Lo anterior deja claro que estos Planes de Desarrollo son para implementar las propuestas del candidato ganador, que siendo el actual presidente Iván Duque de corte neoliberal, propende en profundizar las grandes desigualdades que ha generado dicho modelo económico, pues se fundamenta en dar más garantías a los inversionistas, a través de rebajarles los impuestos, abaratar la mano de obra y entregarles libertad de tarifas y precios para que recompongan su tasa interna de retorno. En vista de que la rebaja de impuestos a los potentados genera un déficit en el gobierno central, recurre a aumentar los gravámenes a las clases media y pobre y a quitar los subsidios a los servicios públicos esenciales y derechos fundamentales, recurriendo a la argucia del DANE que señala que en Colombia “una persona es de clase media si está ganando al día entre $15.000 y $75.000″, es decir, que si Usted gana más de $450.000 mensuales es de clase media. Por esa vía han desaparecido a los pobres y justifican la disminución o retiro de los subsidios a la luz eléctrica, gas, agua, alcantarillado, salud, educación, etc, e impulsan una nueva estratificación.

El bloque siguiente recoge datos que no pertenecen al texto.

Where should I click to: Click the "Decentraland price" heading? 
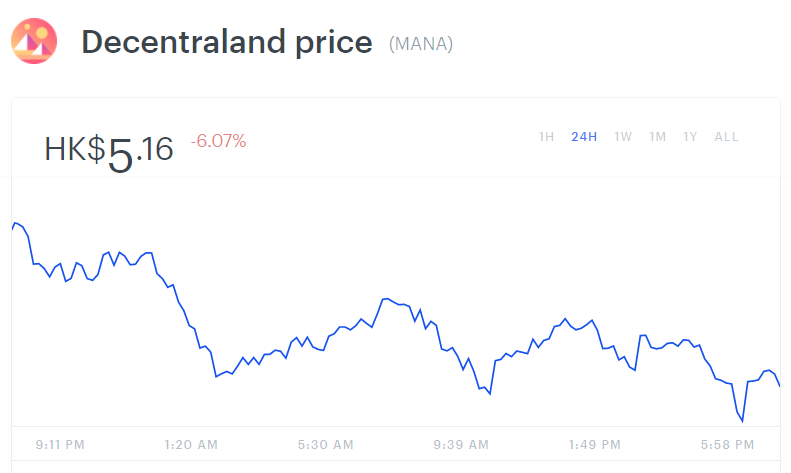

Varios sectores han denunciado lo dañino del “Plan Nacional de Desarrollo 2018-2022: Pacto por Colombia, Pacto por la equidad”, porque incluye facultades al presidente para modificar la estructura del Estado –liquidaciones y privatizaciones–, así como para modificar el Sistema General de Participación –el Congreso no discutirá el presupuesto de salud, educación, agua potable, ni saneamiento básico–, crear licencias mineras exprés, dar vía libre a la técnica del fracking –que permite triturar la corteza terrestre con infiltración de químicos para la extracción de gas y petróleo–, atentar contra las políticas públicas de la mujer y género, e incluir reformas tributarias, laboral y de pensiones y decretar impuestos entre otros. El Plan de Desarrollo, como lo señaló el senador Robledo, es “un Plan de Subdesarrollo” y por lo antipopular lo van a imponer a “pupitrazo limpio”; esa es la estrategia uribista y para sacarla avante, sin importar llevarse al país por delante, han puesto en la agenda el debate de la “guerra y paz”, mediante la objeción parcial a la Ley Estatutaria de la Jurisdicción Especial para la Paz, como un verdadero distractor. ¡La defensa del Acuerdo de Paz se debe encadenar a la lucha contra el Plan de Desarrollo con un paro cívico nacional!